The authors also discuss the “impact” of PTSD on journalists. It is unclear how a disorder can have an impact (one would expect that reporting on COVID-19 has an impact on PTSD development). Another problem is that the authors draw causal conclusions based on a cross-sectional study. It is impossible to draw such conclusions. Thus, statements such as “We were interested in documenting the effects of repeated reporting of COVID-19 on the mental health of journalists” were impossible to investigate with the study design, as well as how mental health was measured (as seen in the first issue I discussed).

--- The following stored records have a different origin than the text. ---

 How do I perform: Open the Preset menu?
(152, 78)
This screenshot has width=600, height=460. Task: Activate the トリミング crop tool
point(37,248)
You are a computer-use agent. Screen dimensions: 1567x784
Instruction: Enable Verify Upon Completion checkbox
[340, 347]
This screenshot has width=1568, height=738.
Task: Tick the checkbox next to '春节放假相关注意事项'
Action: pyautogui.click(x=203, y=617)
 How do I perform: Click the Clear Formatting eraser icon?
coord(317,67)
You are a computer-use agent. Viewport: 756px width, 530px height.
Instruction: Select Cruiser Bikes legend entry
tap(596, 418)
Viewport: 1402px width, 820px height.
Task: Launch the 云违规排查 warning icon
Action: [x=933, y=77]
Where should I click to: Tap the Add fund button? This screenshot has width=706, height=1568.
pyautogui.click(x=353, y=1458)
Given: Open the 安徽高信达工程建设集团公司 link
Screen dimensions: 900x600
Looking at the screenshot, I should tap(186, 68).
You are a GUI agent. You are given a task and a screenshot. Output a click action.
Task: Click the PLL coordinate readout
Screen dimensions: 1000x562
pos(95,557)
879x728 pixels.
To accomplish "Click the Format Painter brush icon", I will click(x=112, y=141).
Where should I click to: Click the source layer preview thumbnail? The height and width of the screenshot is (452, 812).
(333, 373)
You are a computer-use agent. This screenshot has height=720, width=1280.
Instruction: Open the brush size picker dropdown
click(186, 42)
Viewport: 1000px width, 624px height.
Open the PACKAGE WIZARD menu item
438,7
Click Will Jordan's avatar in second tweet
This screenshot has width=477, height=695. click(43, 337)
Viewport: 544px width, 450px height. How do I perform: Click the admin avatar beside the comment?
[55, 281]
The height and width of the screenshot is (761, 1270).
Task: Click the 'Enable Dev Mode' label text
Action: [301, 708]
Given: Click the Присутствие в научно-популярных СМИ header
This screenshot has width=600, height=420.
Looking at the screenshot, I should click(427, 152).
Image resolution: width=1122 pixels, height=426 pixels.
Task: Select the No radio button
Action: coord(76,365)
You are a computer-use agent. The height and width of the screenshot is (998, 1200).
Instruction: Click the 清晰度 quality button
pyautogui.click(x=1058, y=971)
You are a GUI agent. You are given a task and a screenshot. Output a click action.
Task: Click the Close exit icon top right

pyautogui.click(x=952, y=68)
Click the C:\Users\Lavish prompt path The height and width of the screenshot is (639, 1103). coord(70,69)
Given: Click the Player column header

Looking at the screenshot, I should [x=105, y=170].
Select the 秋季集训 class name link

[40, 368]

It is also surprising that the authors did not report on their low depression values. PTSD is, generally, moderately correlated with depression, thus this finding is interesting. Furthermore, the discrepancy between the GHQ-12 scores and the PHQ-9 scores was quite large, considering that the GHQ-12 has some questions that measure depression. The COVID-19 reporters had a mean of 7.86 which would roughly translate to moderate depressive symptoms, which is not ideal, of course, but much lower than might be expected based on the GHQ-12 score. In fact, it is very surprising, since the GHQ-12 also includes depression symptoms. As a comparison, the PHQ-9 ranged from 0 to 27, where the COVID-19 reporters had a mean of 7.86, while the GHQ-12 ranged from 0 to 36, where the COVID-19 reporters had a mean score of 29.7. Thus, it is unfortunate that the authors did not report that despite an enormously high GHQ-12 score, there was no positive screening for depression, globally speaking, nor was there a positive screening for PTSD, globally speaking. This would indicate that other mental health issues trouble journalists. In fact, I would conclude that neither PTSD nor depression is the problem, but other mental health issues. Again, the GHQ-12 was incredibly high in this study. It is unfortunate that the authors did not include on which criteria the respondents scored high on the PCL-5 (as the symptom clusters are part of different symptom criteria of PTSD in the DSM-V), as it might have given us a clue as to what factors were troublesome for the journalists. It is clear that it had hardly anything to do with covering COVID-19, as the difference between the group covering COVID-19 and the group not covering COVID-19 was 2.61 points in the mean scores (29.7 and 27.09).
Thus, to summarize: firstly, there is unclarity on what basis people completed the PCL-5; was everyone included for the PCL-5 based on their trauma exposure? Secondly, considering this was a lifetime trauma screening, how can the authors be certain that COVID-19 had anything to do with the symptoms? Thirdly, the statistics in the paper are somewhat unclear. Finally, the interpretation of some of the results were, in my view, not exact.